Last year, I had the chance to talk to Mamta Patel Nagaraja of NASA about their pilot NASA GIRLS online summer program. The 5-week program offered girls online lessons and one-on-one video chat mentoring with women working in a STEM field at NASA. I was so very glad to hear that the project was successful enough to be brought back this year, with an expansion for NASA BOYS no less! Applications are due July 2nd.
This year’s program is ready to accept about 40 girls and 40 boys, that’s four times the numbers of kids mentored in its pilot year. That should come in as good news to the 1500 applicants who tried their luck last year! When I asked Nagaraja to describe the success of last year’s program, she replied:
We were overwhelmed at the number of parents who actually applied to put their child in the running for a NASA mentor. We received over 1500 applications for a program that advertised 18-20 spots. The attention it got through a few Tweets was amazing, which signified that the public wants programs like NASA GIRLS. NASA really believes in education outreach and giving back to the public. One of the key elements to the program is it operates on zero budget and relies solely on volunteers. Of the families and mentors who participated, 100% said they would recommend it to other families. We employed a random lottery system to select the participants, and we were so impressed with the caliber of the students despite not using grades, test scores, essays, or other commonly used vetting tools. This shows that a low cost, minimal time consuming program has the potential to impact the next generation of great innovators.

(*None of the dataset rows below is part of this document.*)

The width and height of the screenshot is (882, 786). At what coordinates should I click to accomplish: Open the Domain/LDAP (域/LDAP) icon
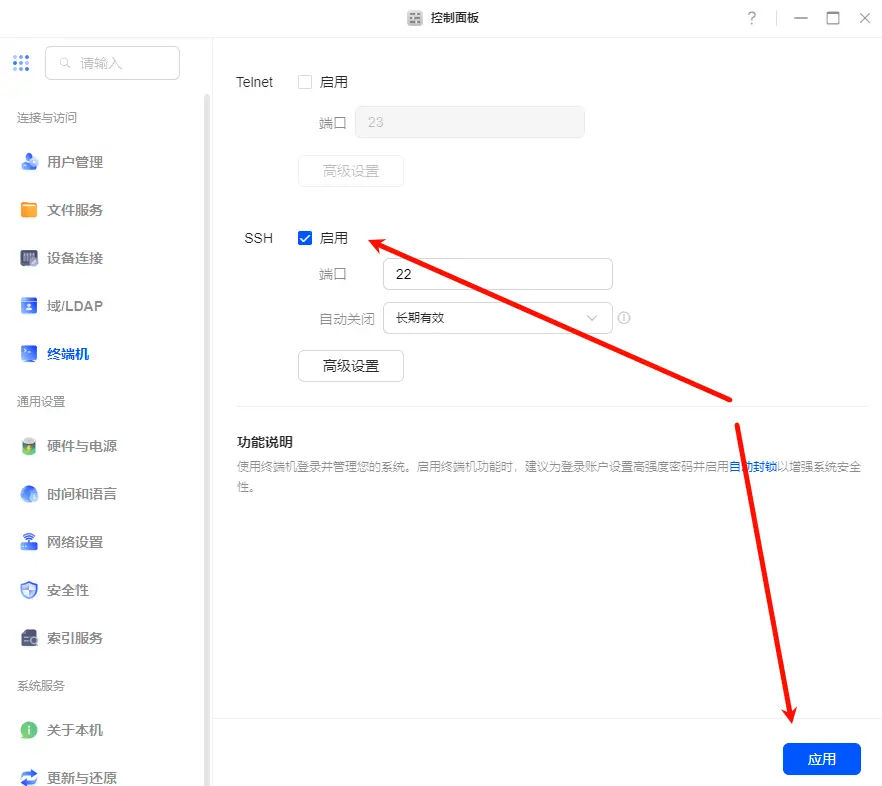29,306

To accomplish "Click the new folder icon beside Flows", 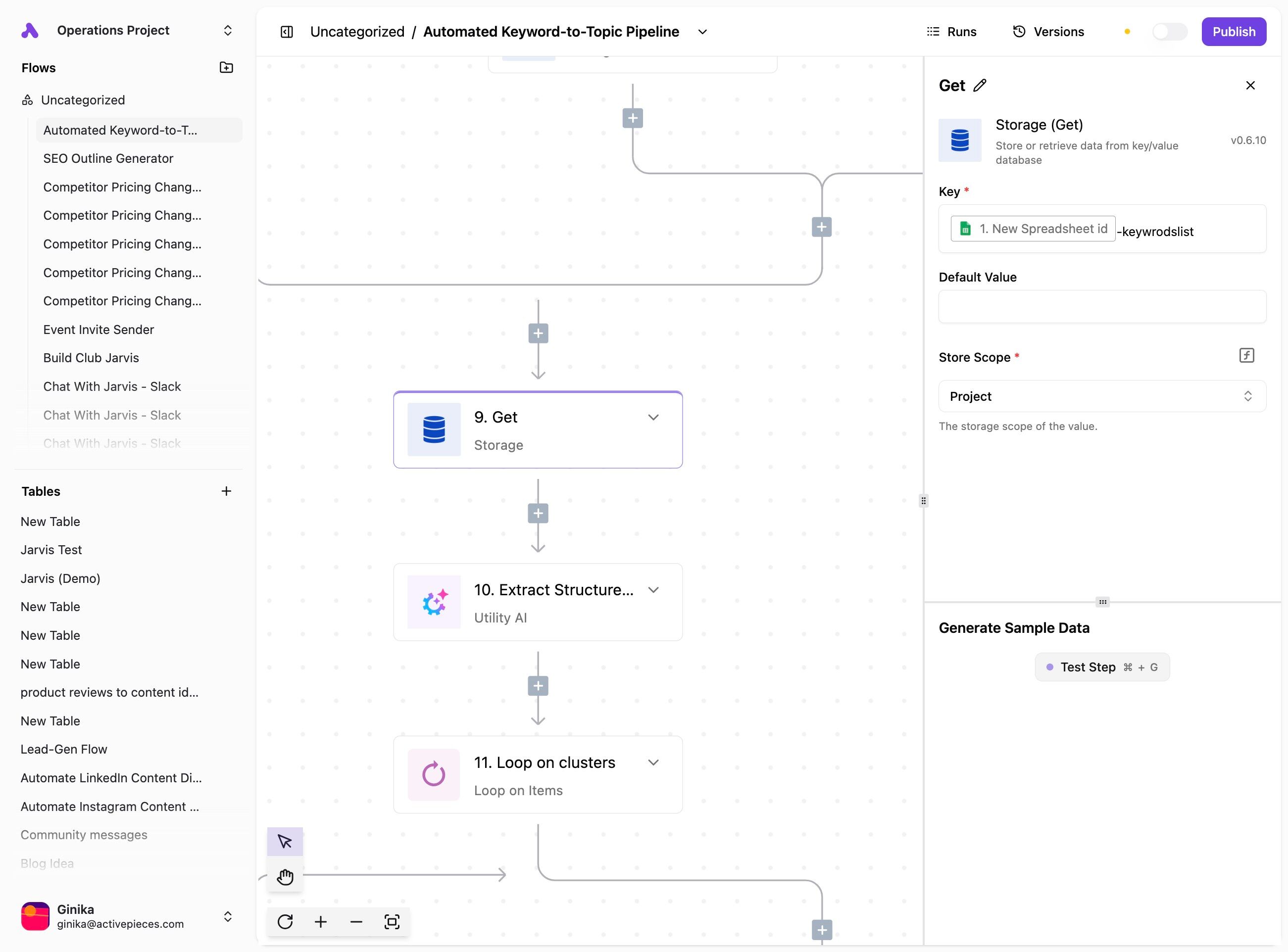I will 227,67.
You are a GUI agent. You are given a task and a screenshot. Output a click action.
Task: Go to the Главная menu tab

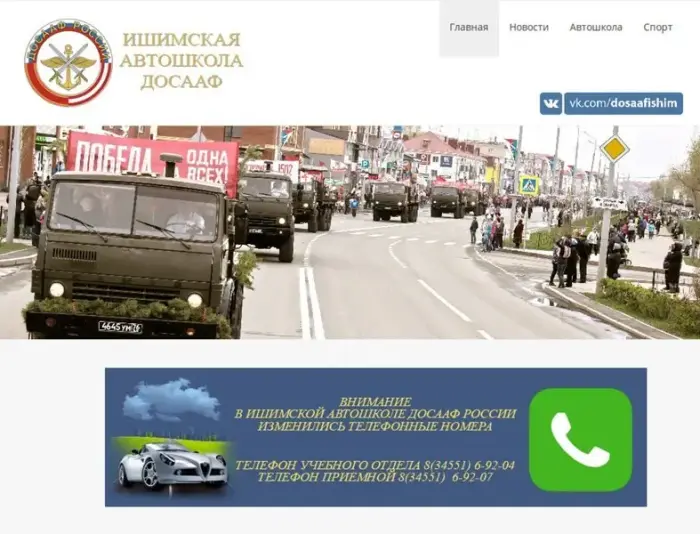coord(468,28)
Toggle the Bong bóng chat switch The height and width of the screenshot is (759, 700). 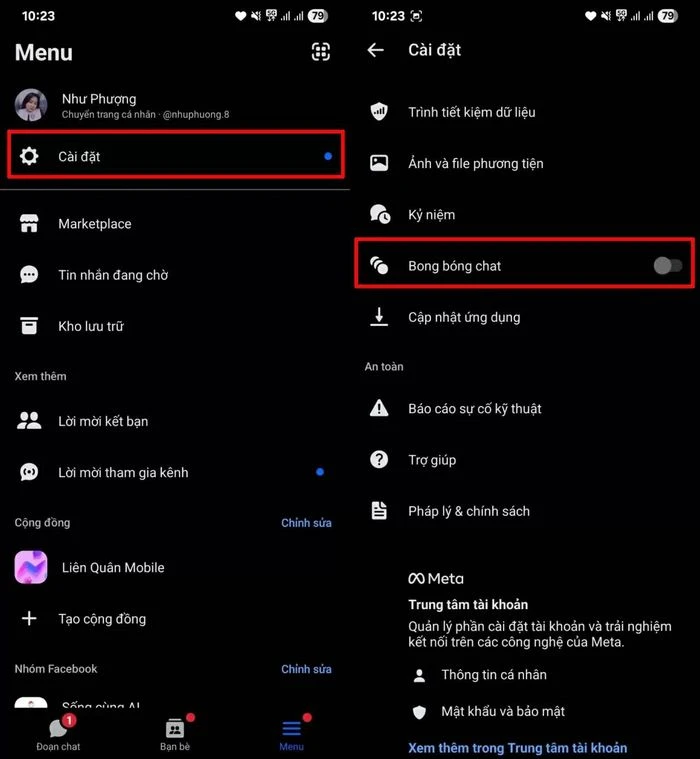tap(668, 265)
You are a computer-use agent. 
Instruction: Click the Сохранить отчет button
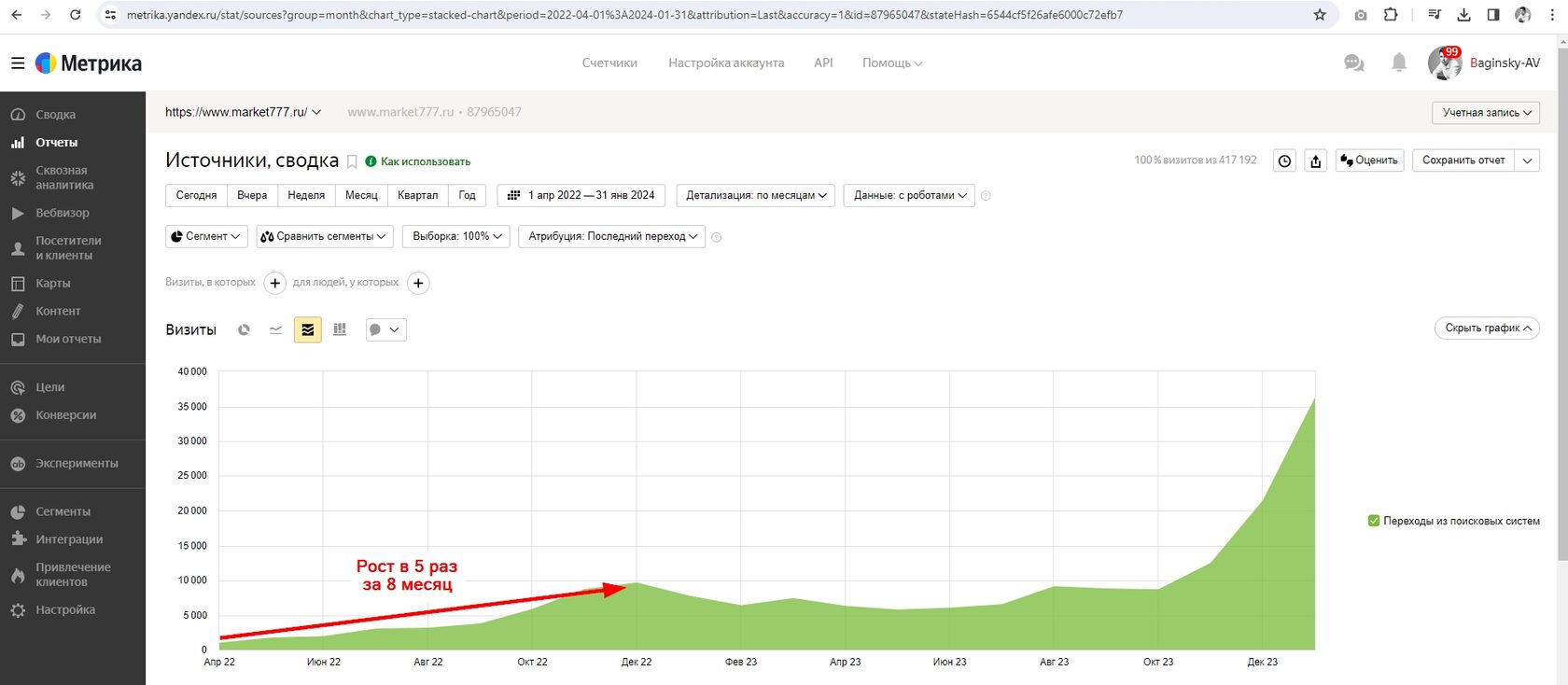point(1463,161)
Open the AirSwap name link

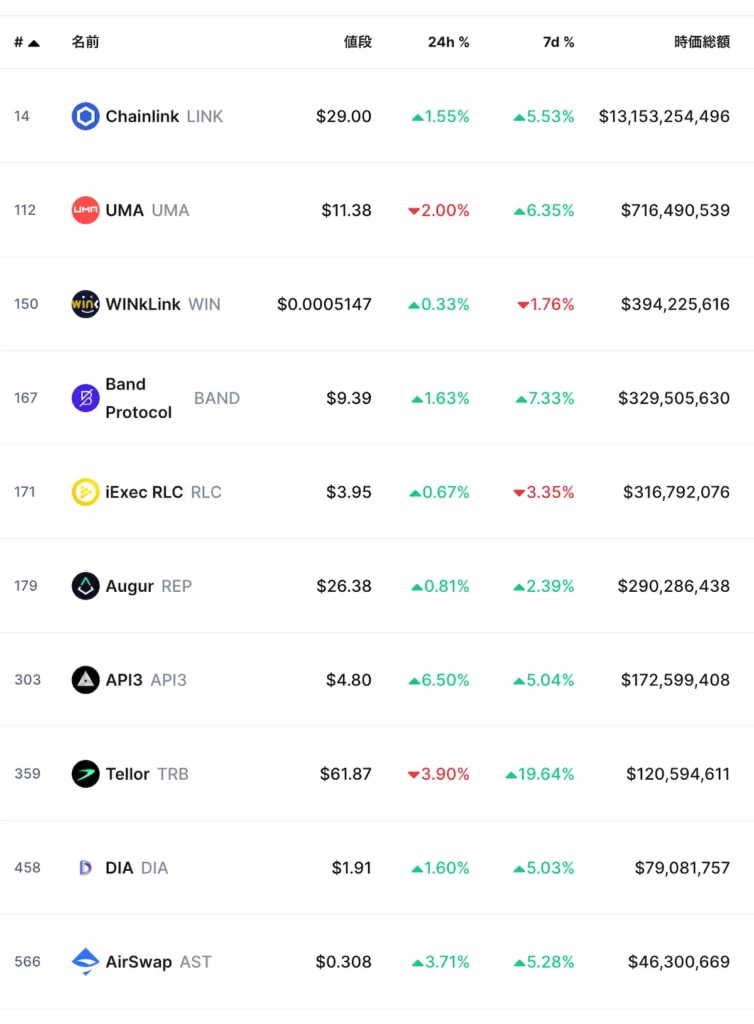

The expansion into NASA BOYS was made possible by NASA GIRLS’ low cost success. By pooling volunteers from male employees, the new BOYS program will be able to reach a whole new demographic without taking away resources from the existing GIRLS program. “We believe all children deserve mentors,” said Mamta.
While the gender gap in STEM fields was the motivation to begin NASA GIRLS, there is another separate problem in America. We seem to have declining interest in STEM fields among the young kids. The White House started the Educate to Innovate program to move American students from the middle to the top of the math and science fields. This is critical for our nation’s growth and economy. There are many young boys who do not receive the guidance they need to excel, and this program helps us reach out to them. However, Women@NASA has not forgotten the goal of encouraging young girls to pursue STEM courses, and we fully believe fighting the gender gap is a critical battle. We will continue to make this our main focus while also affording the positive impacts of having a mentor to all young children.